Moreover, the protective effects of this extract may be related to its ability to chelate or sequester cadmium via formation of cadmium-flavonoid complexes (el-Ashmawy et al., 2005; Nedorostova et al., 2009) as a result of many conditions including cell necrosis, improved or increased synthesis, and alterations in the permeability of the enclosing cell membrane (Gaskill et al., 2005). Interestingly, these adverse effects were significantly attenuated by Irvingia gabonensis in the treated groups, indicating a prominent nephroprotective effect of Irvingia gabonensis against cadmium nephrotoxicity. The increased levels of serum AST and ALT in cadmium exposed rats indicate an increased permeability and damage and/or necrosis of the kidney. In our study, we found that the extract of Irvingia gabonensis at a dose of 400 mg/kg caused a significant decrease in the activities of serum AST, ALT, which further supports the beneficial effects of the extract of Irvingia gabonensis in cadmium-induced rats.

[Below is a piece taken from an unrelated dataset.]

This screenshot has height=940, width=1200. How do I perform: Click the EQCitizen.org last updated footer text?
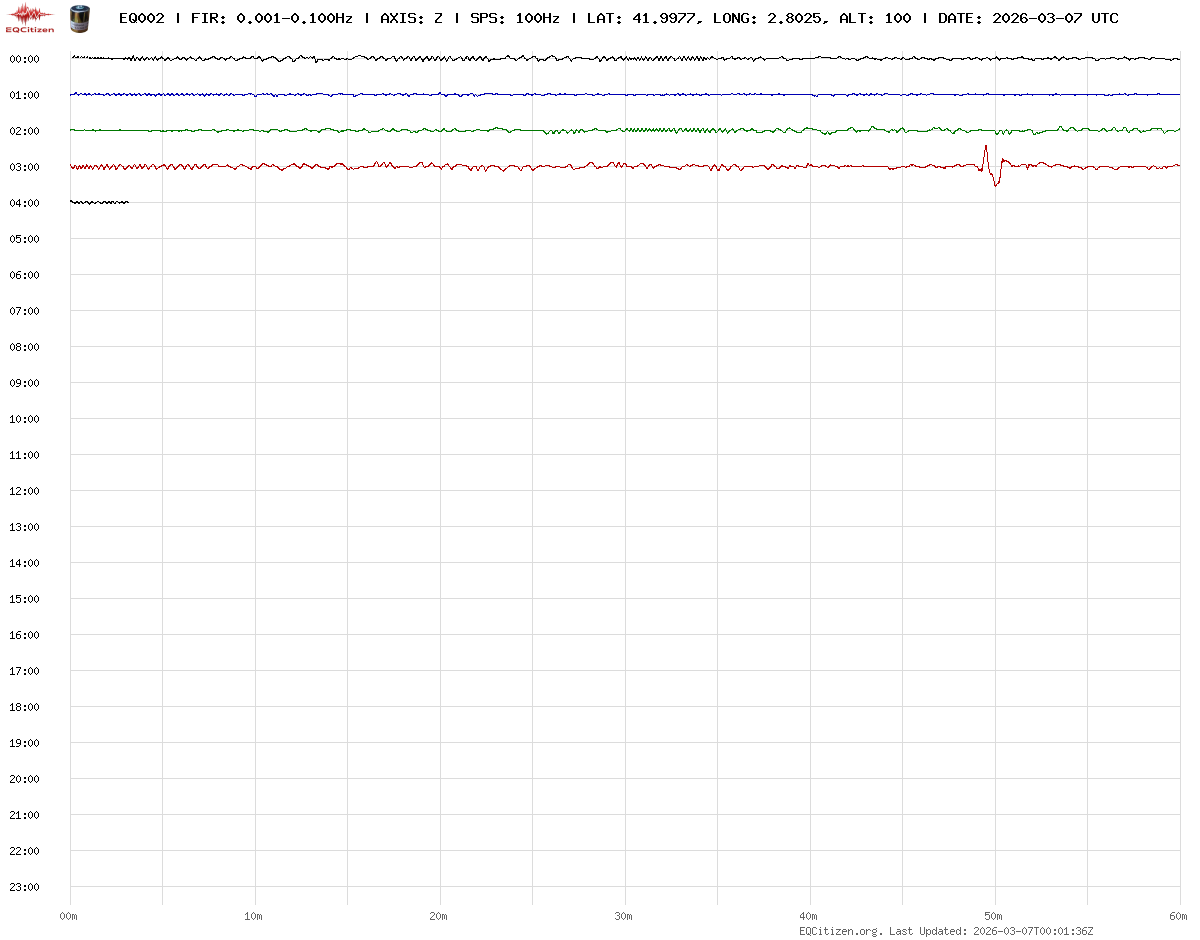[944, 931]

Serum total protein represents a complex mixture containing a number of components which differ in properties and function. Hypo-proteinemia, protein deficiency in plasma, may be partly due to dietary insufficiency with subsequent impairment of the protein synthetic machinery, or to excessive excretion (Chawla, 2003). In the present study, there was a significant decrease in serum total protein levels in the cadmium groups compared with the control group.

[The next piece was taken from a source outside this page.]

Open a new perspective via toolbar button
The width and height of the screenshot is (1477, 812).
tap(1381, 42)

It has been postulated that increased levels of serum urea and creatinine are linked to kidney disease (Chawla, 2003). Urea is the main nitrogenous end product of protein catabolism. It represents 90% of the total urinary nitrogen excretion. In this study, the cadmium group showed a significant increase in serum urea and creatinine that might suggest the inability of the kidney to excrete these products, indicating an impairment of kidney function. These effects could be attributed to the changes in the threshold of tubular re-absorption, renal blood flow, and glomerular filtration rate (Bishop et al., 2000). The damaging effect of cadmium on kidneys was described by some authors (Casalino et al., 2002; Jurczuk et al., 2004). Several studies showed increased urea concentrations in serum, indicating reduced glomerular filtration rate in cadmium-exposed rats (Satarug S, Moore, 2004; Noonan et al., 2002). In addition, cadmium was also proposed to exert a direct toxic effect on the glomeruli, leading to decrease in urea and creatinine clearance (Noonan et al., 2002). The results of the current study showed that the ethanol extract of Irvingia gabonensis had a protective effect against cadmium-induced kidney damage, as established by the significant decrease in urea and creatinine levels in the Irvingia gabonensis treated group compared with the cadmium group.

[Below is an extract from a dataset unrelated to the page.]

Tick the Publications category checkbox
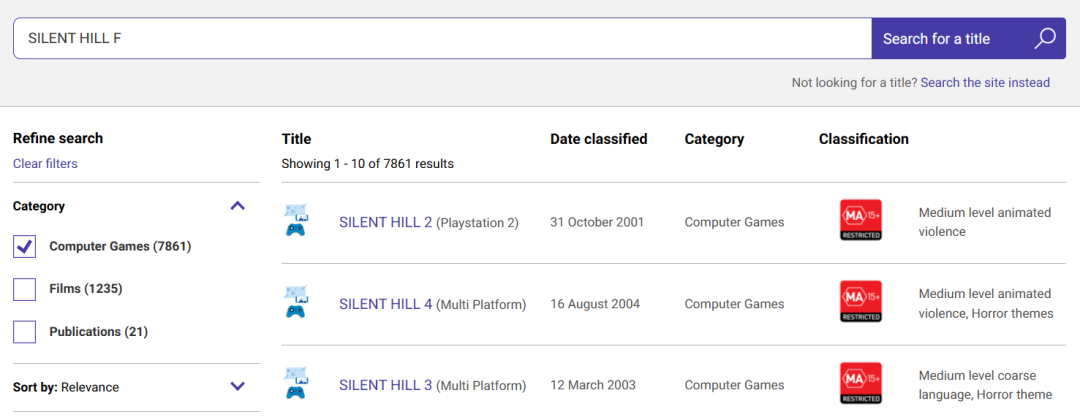1080x420 pixels. tap(25, 331)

Histological examination revealed that cadmium intoxication caused abnormal ultra-structural changes in kidney tissue, including tubular degeneration, necrosis and severe renal cortical congestion. Regarding the histopathological observation, Irvingia gabonensis treatment of cadmium-induced nephrotoxicity in rats revealed that the observed pathological impairments caused by cadmium recovered significantly, indicating that Irvinga gabonensis is capable of preventing the nephron damage induced by cadmium. It is thus suggested that Irvingia gabonensis may inhibit Cd-induced kidney damage. However, further studies are necessary to find out the actual mechanism of action of phytochemicals and their doses in the presence of oxidative stress due to Cd intoxication.

Conclusion

In conclusion, the ethanolic extracts of Irvingia gabonensis exhibited protective effects against Cd-induced nephrotoxicity. For populations exposed to Cd, the use of the ethanolic extract of Irvingia gabonensis could thus be recommended.